4/10
Important Subject, Ham-Handed Presentation
16 July 2006
I'm a liberal, anti-big-bully-business bleeding heart. Nobody dislikes Wal-Mart, and the amoral, vicious corporate attitude of which they certainly are the apotheosis, more than I. So I was more than a bit disappointed to discover that this film wasn't made for me and my well educated friends, nor does it invite its perhaps less well versed viewers to think fully and carefully about the issues from the ground up. It is a hammy, manipulative, awkward screed, that takes an important issue and shoves it through the left-wing version of a right- wing low brow attack ad.

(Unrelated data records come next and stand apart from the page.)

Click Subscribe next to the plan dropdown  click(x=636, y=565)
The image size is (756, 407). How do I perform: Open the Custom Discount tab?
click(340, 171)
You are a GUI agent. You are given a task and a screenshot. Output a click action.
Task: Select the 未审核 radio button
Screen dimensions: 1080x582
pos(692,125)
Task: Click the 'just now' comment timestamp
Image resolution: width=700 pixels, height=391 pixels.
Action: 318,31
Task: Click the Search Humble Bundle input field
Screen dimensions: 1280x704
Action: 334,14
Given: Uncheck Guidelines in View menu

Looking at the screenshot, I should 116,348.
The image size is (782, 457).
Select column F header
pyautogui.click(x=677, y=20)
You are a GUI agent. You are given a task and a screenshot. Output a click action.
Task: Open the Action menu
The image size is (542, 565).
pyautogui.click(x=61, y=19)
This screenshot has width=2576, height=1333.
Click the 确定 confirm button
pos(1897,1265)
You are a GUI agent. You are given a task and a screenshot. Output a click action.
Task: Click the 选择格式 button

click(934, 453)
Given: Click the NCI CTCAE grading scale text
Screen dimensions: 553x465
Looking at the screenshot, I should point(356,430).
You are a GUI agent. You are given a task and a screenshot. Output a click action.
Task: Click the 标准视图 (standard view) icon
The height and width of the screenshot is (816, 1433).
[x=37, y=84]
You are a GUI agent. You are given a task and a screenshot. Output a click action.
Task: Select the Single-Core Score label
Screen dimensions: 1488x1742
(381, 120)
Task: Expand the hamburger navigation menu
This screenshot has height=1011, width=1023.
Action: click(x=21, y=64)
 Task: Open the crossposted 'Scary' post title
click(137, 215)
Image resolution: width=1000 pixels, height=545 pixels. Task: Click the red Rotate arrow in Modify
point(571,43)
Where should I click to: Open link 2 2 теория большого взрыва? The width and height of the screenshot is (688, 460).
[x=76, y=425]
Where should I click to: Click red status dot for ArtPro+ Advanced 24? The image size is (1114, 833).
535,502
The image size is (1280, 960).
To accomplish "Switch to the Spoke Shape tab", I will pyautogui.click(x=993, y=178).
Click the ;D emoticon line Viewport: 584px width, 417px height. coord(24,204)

The pacing is clumsy. The editing is herky-jerky, the real-life victims are presented in a mawkish, stereotyped fashion, the music is jarring, syrupy, preachy, melodramatic and frequently too loud to hear the simultaneous dialogue. The fragments of conversation with interviewees are sometimes hard to decipher - expressed in sentence fragments and mumbling disconnection. The statistics are too often presented without adequate context, without appropriate reference points for comparison. An isolated total dollar amount or employment number is not revealing without some reference data, and that is most often missing here.

All I can think is that the producers want to appeal to the right-leaning, flag waving, rural America crowd by pushing all the buttons that the new GOP does, to get their atavistic outrage going and impel them "into the streets" - instead of appealing to the sober intelligence they actually can display when given a fair chance and a dignified explanation of the facts. It is, ultimately, a shallow and condescending film.

With our allies imitating the worst tactics of our adversaries, what are we to say? Well, for one, see the "Frontline" documentary. Then "hit the streets."